## EXERCISE INSTRUCTIONS
Each entry below should be retyped exactly, with nothing omitted.

## RECORDED DATA
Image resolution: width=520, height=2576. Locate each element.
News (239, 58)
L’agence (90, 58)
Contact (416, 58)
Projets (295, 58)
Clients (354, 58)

## RESPONSE BOX
Image resolution: width=520, height=2576. Locate each element.
News (239, 58)
L’agence (90, 58)
Contact (416, 58)
Projets (295, 58)
Clients (354, 58)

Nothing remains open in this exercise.